Ihre Anreden an Braun sind vor allem persönlich, voller Anekdoten. Sie berichten von biographischen Verflechtungen mit dem Werk Brauns. Die Westler unter den Rednern betonen dagegen vor allem Brauns Skeptizismus, die Ernsthaftigkeit seiner dialektischen Analyse des Realsozialismus und auch der nun herrschenden Verhältnisse. Volker Braun wird nicht ganz zu Unrecht vorgeworfen, er verschließe sich vor den „Verlockungen der postmodernen Konsumgesellschaft“. Zu späterer Stunde, bei der Lesung von Schriftstellern für Braun, kommt Peter Härtling zu Wort. Er erzählt davon, wie er Braun nur hörend lesen kann, mit diesem Tonfall, „als zwinge er manchmal qualvoll die Worte aus dem Körper“. Sicher, Enthusiasmus und Neugier als Motivation für Produktivität war Volker Brauns Leidenschaft nie. Er selbst spricht kurz zuvor in einer Dankesrede an seine Gratulanten vom Streben, die Wirklichkeit im Text dorthin zu führen, wo sie am meisten schmerzt. In seinem neuen Gedichtband „Tumulus“, aus dem an diesem Abend viel zitiert wird, reduziert Braun die Beschreibung der westlichen Welt auf die üblichen zwei Kritikpunkte, mit der „Edle Seelen“ nun mal so aufwarten: Die Vernachlässigung der Ökologie und die vermeintliche Ausbeutung der Dritten Welt in dieser tauben, grauen Zeit.

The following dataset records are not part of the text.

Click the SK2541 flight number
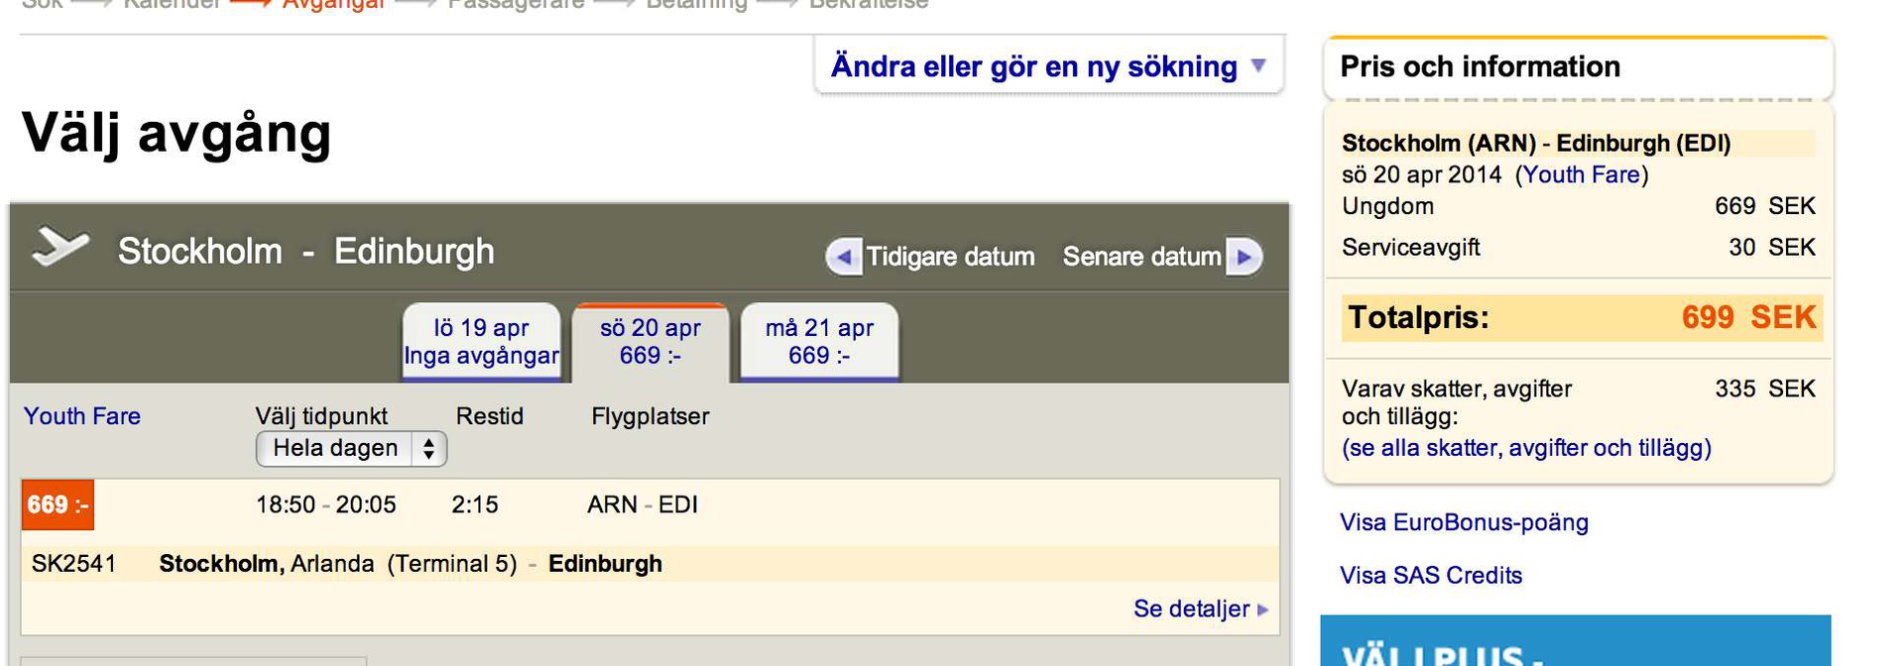 point(73,564)
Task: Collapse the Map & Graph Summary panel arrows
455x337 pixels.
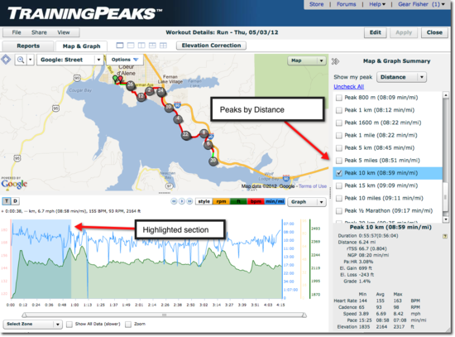Action: pyautogui.click(x=335, y=61)
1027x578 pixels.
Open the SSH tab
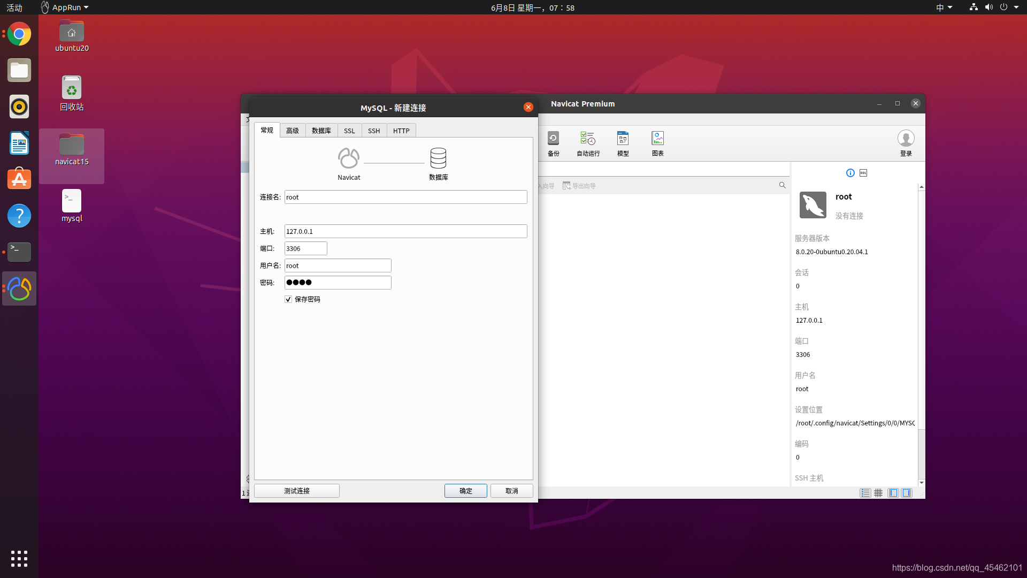(x=374, y=131)
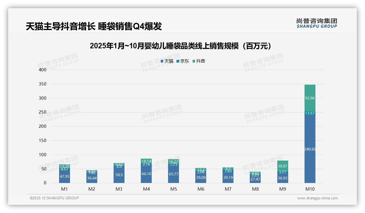Select the 京东 teal legend marker
Viewport: 365px width, 213px height.
[178, 61]
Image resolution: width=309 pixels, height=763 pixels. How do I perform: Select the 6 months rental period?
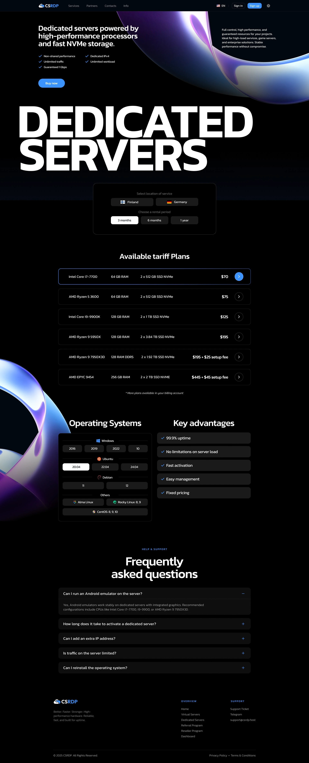154,220
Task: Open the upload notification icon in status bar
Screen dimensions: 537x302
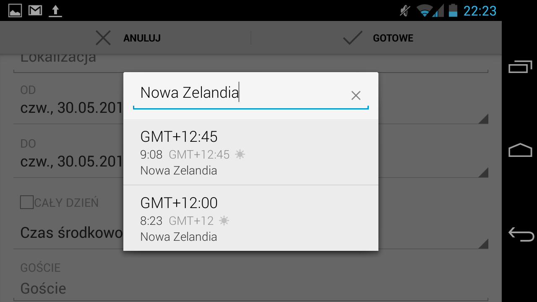Action: tap(55, 10)
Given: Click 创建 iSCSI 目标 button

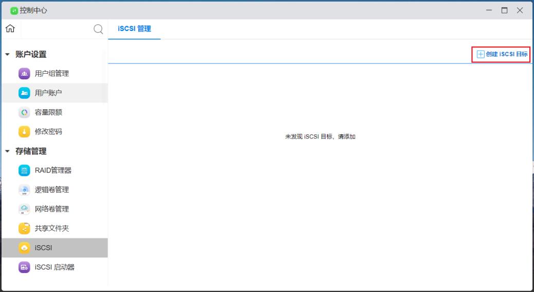Looking at the screenshot, I should tap(502, 54).
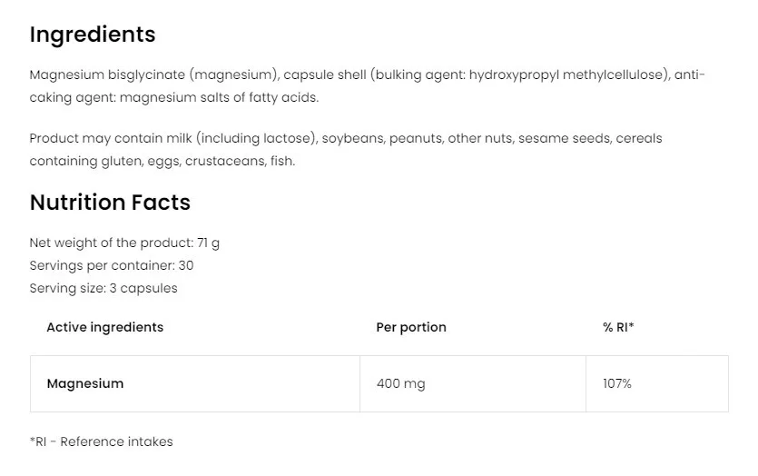Click 'containing gluten, eggs, crustaceans, fish' line
The height and width of the screenshot is (476, 758).
click(x=162, y=162)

An dieser Eindimensionalität ändert auch sein Satz nichts: „Einmal abgesehen davon, wie es anders wäre“ – ein Versuch, dem Verlust der Gleichheit als Kern der Utopie das Utopische entgegenzuhalten, die gar nicht so unwürdige kleinteilige Veränderung. Brauns Unaufgeschlossenheit für die „veränderte Landschaft“ und sein Masochismus verschieben das Interesse an ihm unweigerlich und auch an diesem Abend. Nicht Kapitalismuskritik, sondern vor allem das immer wieder und wie von sonst keinem auf den Punkt gebrachte Paradox, Utopist in der DDR gewesen zu sein und auch in der BRD zu bleiben, ist es, das ihn noch immer zu einem der besten Schriftsteller der DDR macht.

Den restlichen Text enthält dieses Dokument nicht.